タッグ登録の受付前にて、ついにルガールは探していた少女を発見した。
綺麗に切り揃えられた黒髪に袴姿。間違いない、この少女が睦月カヤだ。
ルガールは丁寧に、しかし威圧感も残したままに勧誘を開始した。
「やあお嬢さん、はじめまして。私はルガール・バーンシュタインというものだ。
二回戦のパートナーを探しているのだが、これがなかなか見つからなくてね。
見たところお嬢さんも似たような状況のようだが、よければ私と組んでいただけないかな?」
左目で笑みを作りながらも、空洞の右目で少女を睨みつけるルガール。
「ええ、実は私も困っていたところで…それでは、私からも是非お願いします」
少女は簡単に了解した。
どうだ見ろ、私の読みに間違いはないのだ。ルガールは心の中でライバルたちに勝利宣言を発した。
「おお!これは光栄です。では早速登録のほうを…」
そうして受付にて登録を済ませた二人。チーム名は「希望のヒカリ」。少女の強い要望によるものだ。

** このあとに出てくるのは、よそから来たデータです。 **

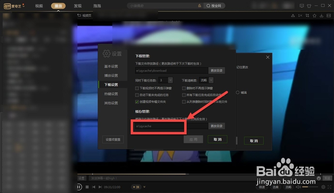334x193 pixels.
Task: Click the emoji icon beside danmaku input
Action: (x=318, y=178)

両眼を伏せて、こみ上げてくる笑いをかみ殺すルガール。求めていた最善の結果を得てまずは満足なようだ。
「希望」などという偽善的なチーム名は気に入らないが、それくらいの我侭は聞いてやってもいいだろう。
「これで晴れて私たちはパートナーになったということか。では改めて宜しく頼む、睦月…」
そして野心を隠したルガールが向けた視線の先には、
「へいガッテン!」
短髪をオレンジ色に染めた少女が、傲岸不遜な面構えで立っていた。
「……って誰だ貴様ァ――――――――――――――ッ!!!?」
今まで出したこともないような大声を出して、ルガールは驚愕した。
「天知る地知る人が知る…」
驚愕の声に応え、少女は粛々と語りだす。その右手には黒髪のカツラが握られている。
「私の名は睦月ヒカリ!間違いなく睦月だから安心おし、オメガさん」
「オメガ言うな!」
先ほどのルガールの壮大な独り言を立ち聞きしたヒカリは、どこからか調達したカツラでカヤに変装し、
見事ルガールを騙してタッグを組ませたのだった。
「貴様、確か睦月カヤの妹だったな。何のマネか知らんが私は貴様なんぞ…」
「シャラップ!ビィー・クワイェット!!」
強烈な殺気を伴ったルガールの抗議を、一喝のもとに静めるヒカリ。
「外国の方のために英語で言ってみました」
「いらん気遣いをするな!」
「あんさんがどういうツモリかは知りまへんが、わてかて本気どすえ」
「どこの方言だそれは!」
「細けえこと気にしてんじゃねえよこの大金持ち!!」
「金持ちは関係ないだろう!?」
「どこの方言かだの、姉だの妹だの、全く細かいことだとは思わないかねブラックジャック君?」
「本間先生気取りか!?」
「だいたい天真爛漫元気一杯の私でなく、どこか陰のある芸風の姉のほうになびくだなんて!
世の殿方の女性に求める価値とは神秘性ということなのかしら?
つまりアナタは世の男性の見本のような人ってワケね!この男の見本!男の代表!男の中の男!!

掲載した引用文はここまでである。